De ser cierta esta afirmación, yo nací con aproximadamente 40 años por lo que, al día de hoy, ya debo andar por los 70.
No exagero. La vida empezó a interesarme desde que tuve la capacidad de hablar y luego, más aun, la de leer y escribir, porque de otro modo me aburría. Tengo el recuerdo de que, a mi edad cronológica de 8 años, me pasaba tardes de domingo sentada frente al equipo de música tratando de entender a Silvio Rodríguez cantando '...quién se atreve a decirme/que debo arrepentirme/de la esperma quemante que me trajo."

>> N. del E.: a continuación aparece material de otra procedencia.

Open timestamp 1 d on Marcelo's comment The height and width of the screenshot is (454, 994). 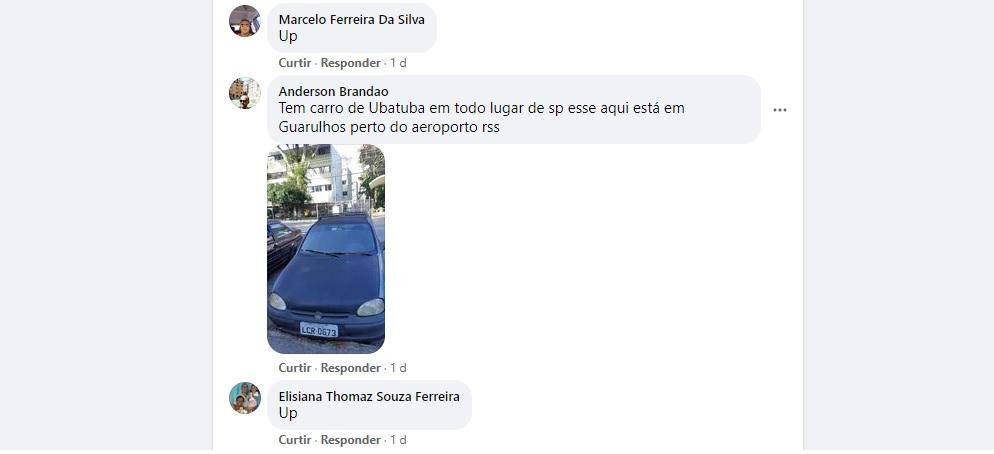click(398, 63)
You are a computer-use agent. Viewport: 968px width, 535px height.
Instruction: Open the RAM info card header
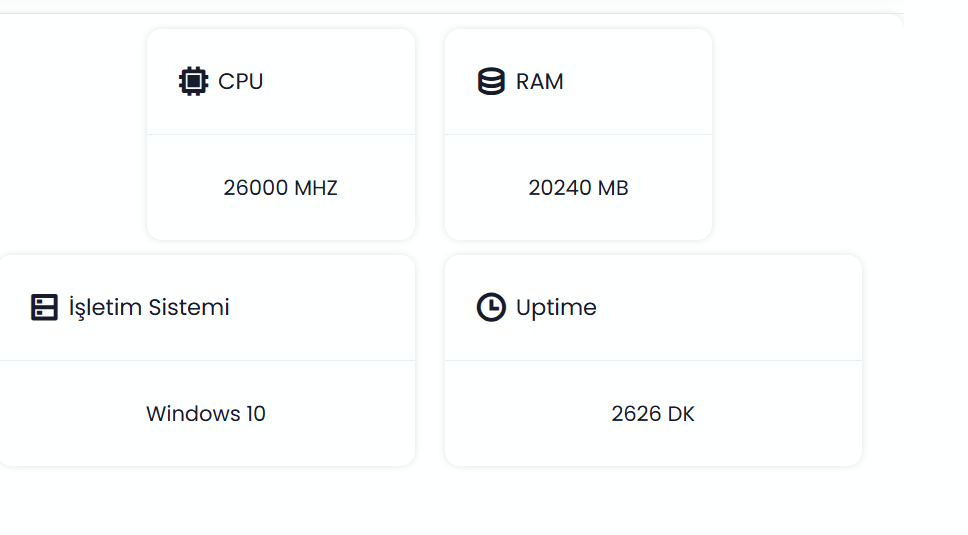tap(578, 81)
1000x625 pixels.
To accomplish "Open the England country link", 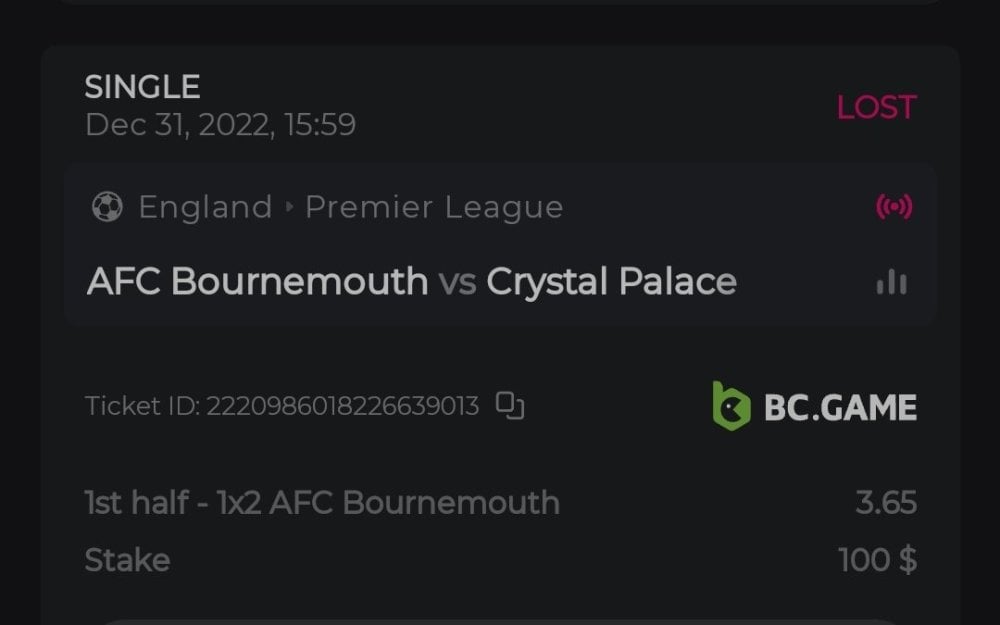I will 205,207.
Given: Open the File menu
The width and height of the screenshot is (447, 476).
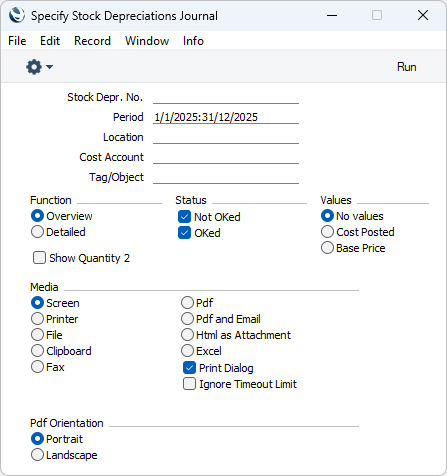Looking at the screenshot, I should click(17, 41).
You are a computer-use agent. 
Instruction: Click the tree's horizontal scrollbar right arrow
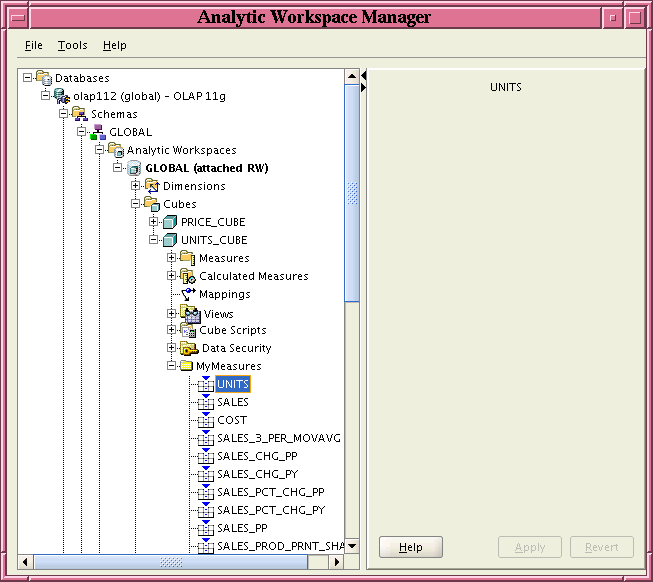[336, 562]
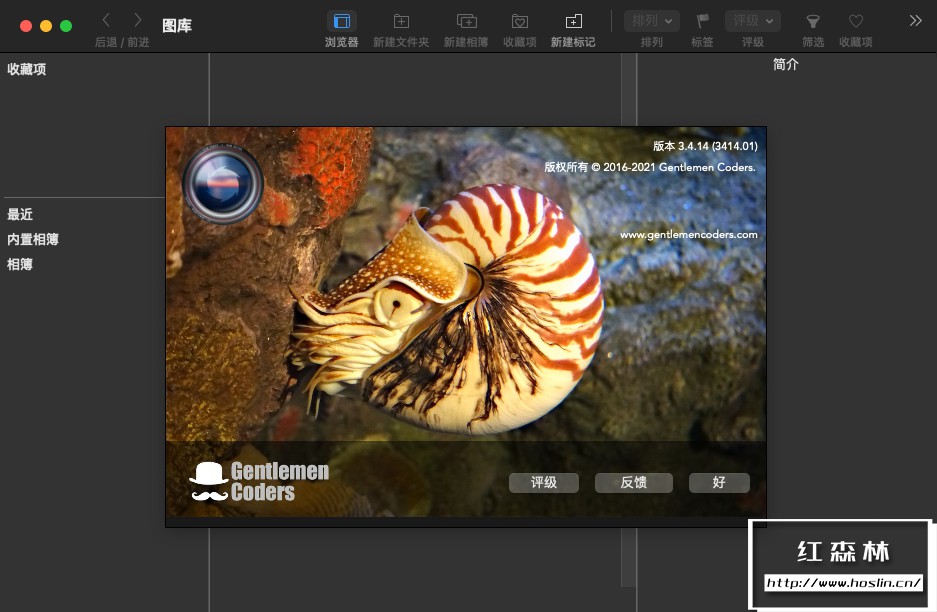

A la edad en que los adolescentes quieren salir a bailar, yo soñaba con los viernes a la noche para desvelarme viendo un canal de películas de autor. No me gustaba la velocidad ni el vértigo, nunca me interesó 'probar para ver', el eslogan de mis pares.
Jamás me interesó vivir al límite, ahogarme en antros de mala muerte, insultar a un policía, besar al novio de otra.
No es que no hiciera estupideces, tengo una buena lista de ellas, pero siempre las hice sabiendo que lo eran. Quiero decir que surgieron del afán consciente de arruinarme, que es lo que hacen los adultos cuando se sienten tristes y miserables: dar lástima.
A mis casi 30 años de calendario, mi espíritu siempre viejo está más viejo que nunca, y ahora también el cuerpo se me retoba. Debo pensar dos veces antes de las tercera cerveza y las mezclas etílicas se me dan cada vez peor. La espalda me llora si paso un par de noches en un colchón que es el mío, y la acidez me arde en la garganta como el sol del enero tucumano.
El cofre de mi alma antigua empieza a deteriorarse por las esquinas y ese es el único viejazo que me preocupa. Por lo demás, nunca estuve para 'esos trotes' y ni falta que me hace.
Me gusta silbar bajito, los lugares con poca gente, la calidad a la cantidad, y los planes de películas y abrazo.
Como a mi amigo Ale, el de la canción, no me molesta terminar un sábado a la noche en La Royal, o alguna otra confitería de viejos, y si suben la música, me voy.